## What you should do
Copy out, word for word, the essay below about the one-book desert island question, leaving out the entries that follow it.

Ever since I was a kid, I’ve thought that the silliest hypothetical question ever posed was, or is: If you were only permitted to take one book with you to a desert island, what would that book be?
Seriously, dude? One book?
What happens when you finish reading it? Or re-reading it? What do you do then? Write your own sequel?
I would have to beg the question, and respond by saying that I’d want to take with me every good book I’d never read. Which would, of course, require a freighter to transport, or at least a cargo plane.
Let me pause here so we can all remember one of the all-time great Twilight Zone episodes, in which Burgess Meredith, an avid reader, survives some unspecified mega-disaster that apparently wipes out the rest of humanity but leaves the local library intact. Meredith is ecstatic at the thought of spending the rest of his life in solitude,immersed in his beloved books.
And then he breaks his glasses.
Trust me, there is no writer on the planet who doesn’t rank this as one of her or his Top Ten Fave TZ episodes.

## Entries supplied
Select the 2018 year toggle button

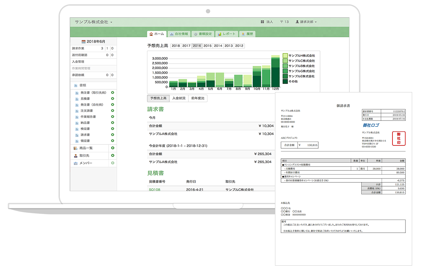(x=176, y=46)
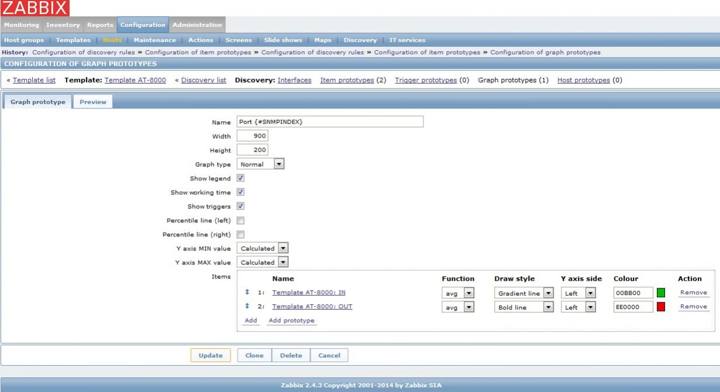This screenshot has width=720, height=392.
Task: Open the Monitoring menu
Action: (x=22, y=25)
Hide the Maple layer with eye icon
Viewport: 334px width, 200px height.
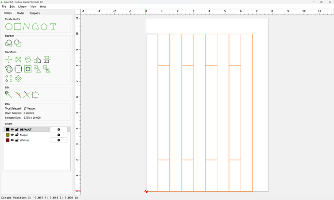(13, 135)

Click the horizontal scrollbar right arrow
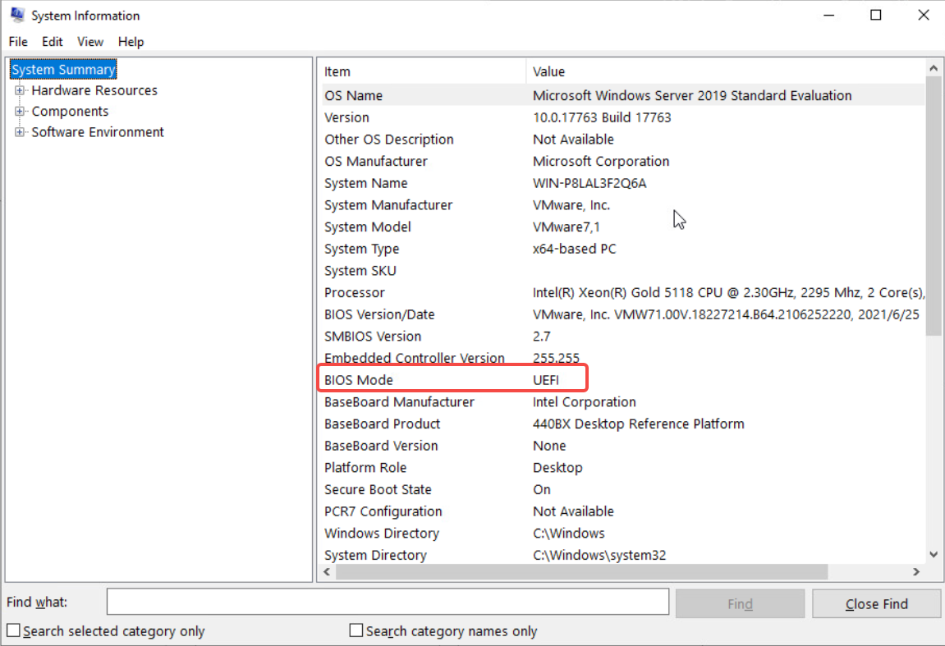(916, 571)
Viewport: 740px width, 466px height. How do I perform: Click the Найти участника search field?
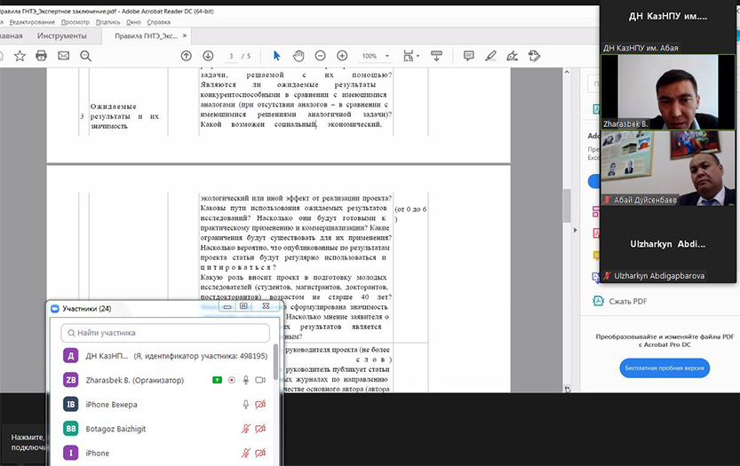(165, 333)
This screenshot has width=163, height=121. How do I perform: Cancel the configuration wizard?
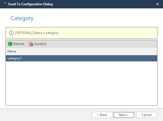tap(146, 115)
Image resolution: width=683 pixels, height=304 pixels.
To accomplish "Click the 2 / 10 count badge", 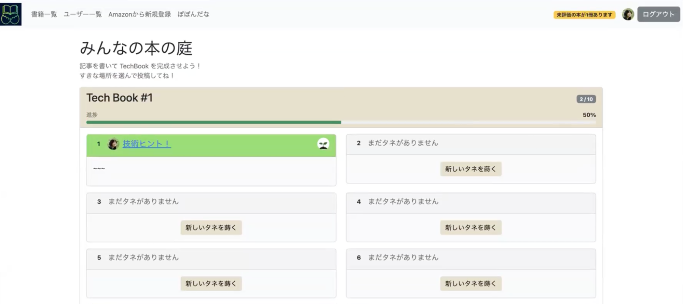I will click(x=586, y=99).
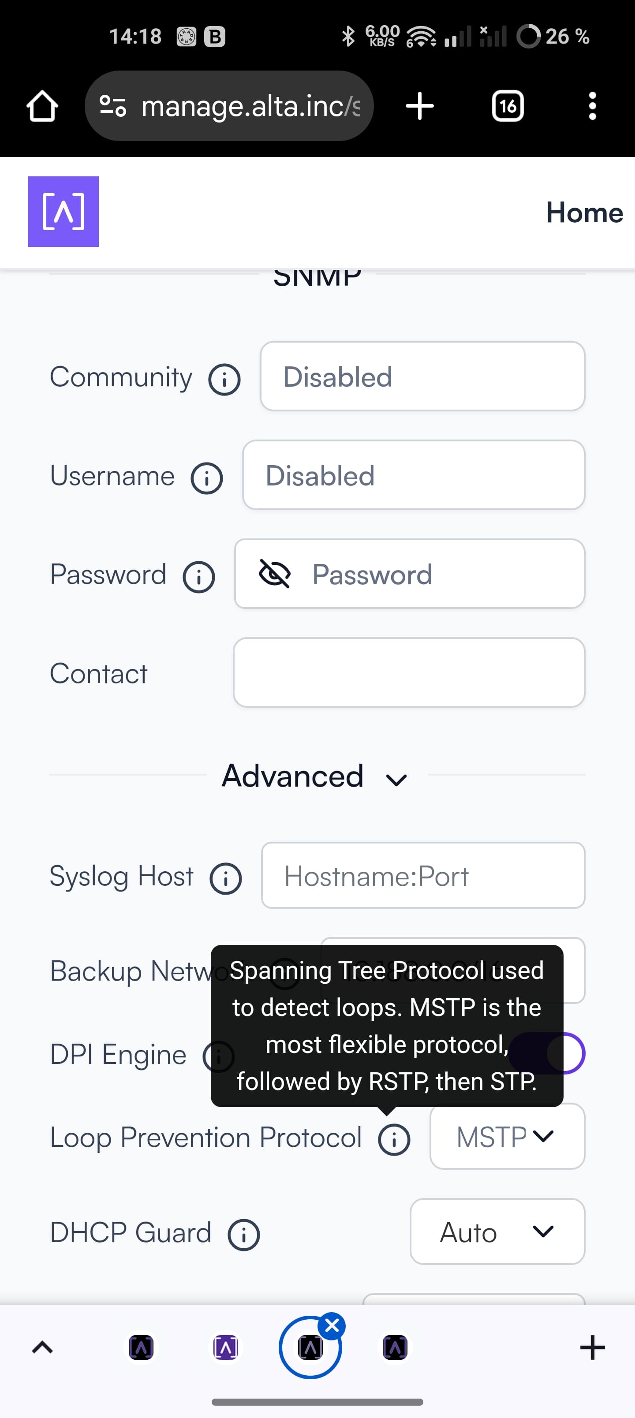Screen dimensions: 635x1418
Task: Toggle password visibility eye icon
Action: pos(274,574)
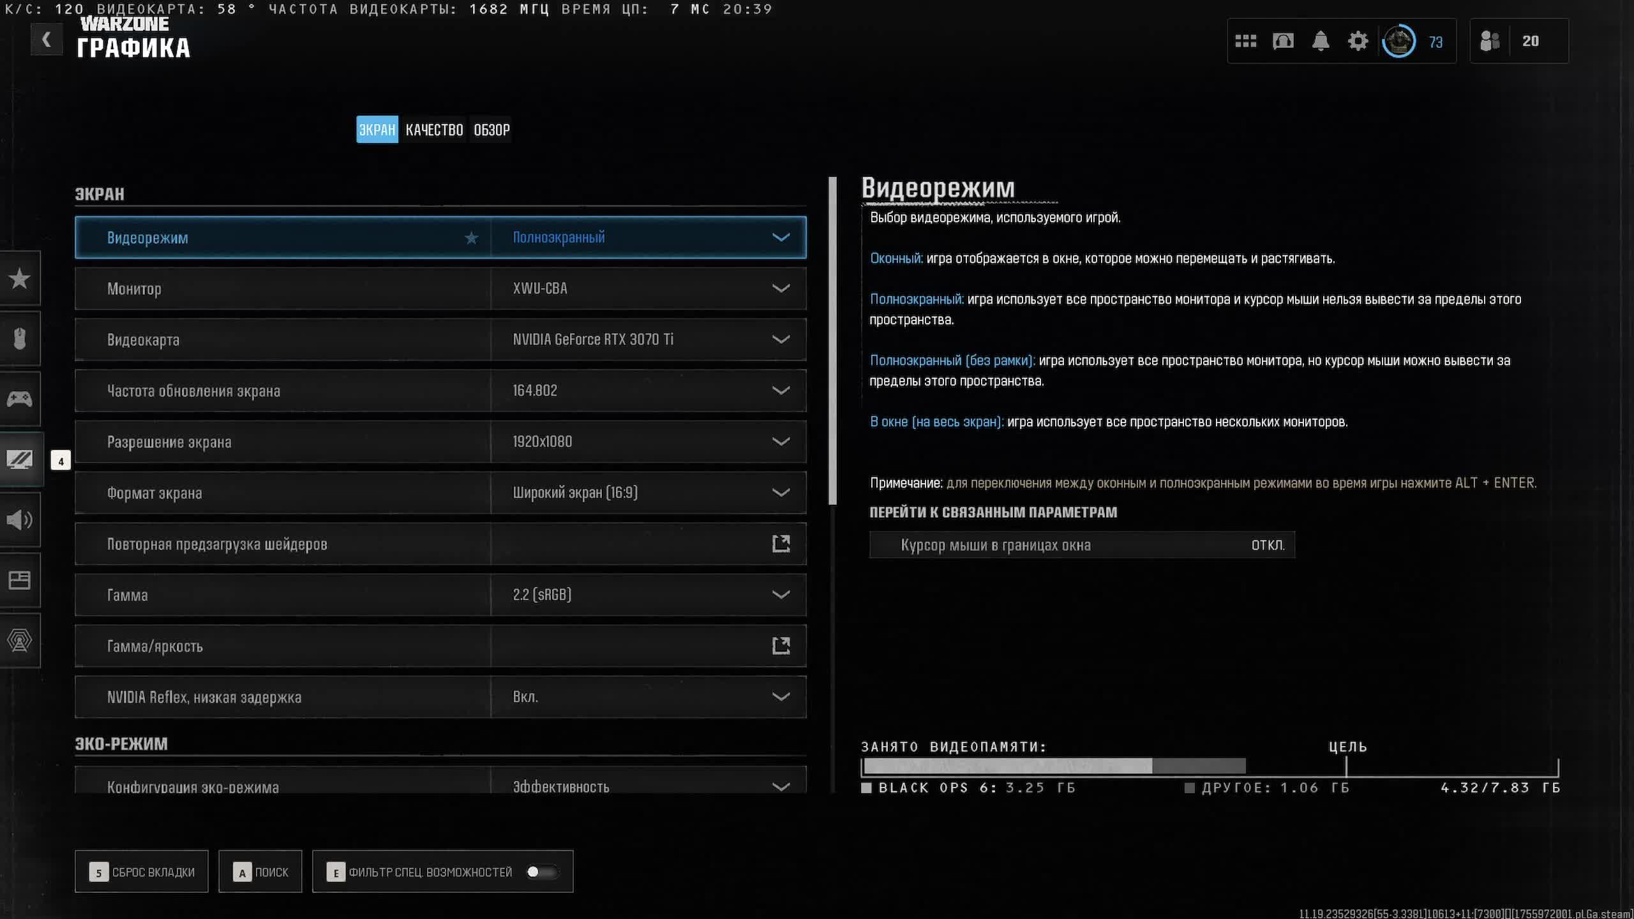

## Worked answer
Ever since I was a kid, I’ve thought that the silliest hypothetical question ever posed was, or is: If you were only permitted to take one book with you to a desert island, what would that book be?
Seriously, dude? One book?
What happens when you finish reading it? Or re-reading it? What do you do then? Write your own sequel?
I would have to beg the question, and respond by saying that I’d want to take with me every good book I’d never read. Which would, of course, require a freighter to transport, or at least a cargo plane.
Let me pause here so we can all remember one of the all-time great Twilight Zone episodes, in which Burgess Meredith, an avid reader, survives some unspecified mega-disaster that apparently wipes out the rest of humanity but leaves the local library intact. Meredith is ecstatic at the thought of spending the rest of his life in solitude,immersed in his beloved books.
And then he breaks his glasses.
Trust me, there is no writer on the planet who doesn’t rank this as one of her or his Top Ten Fave TZ episodes.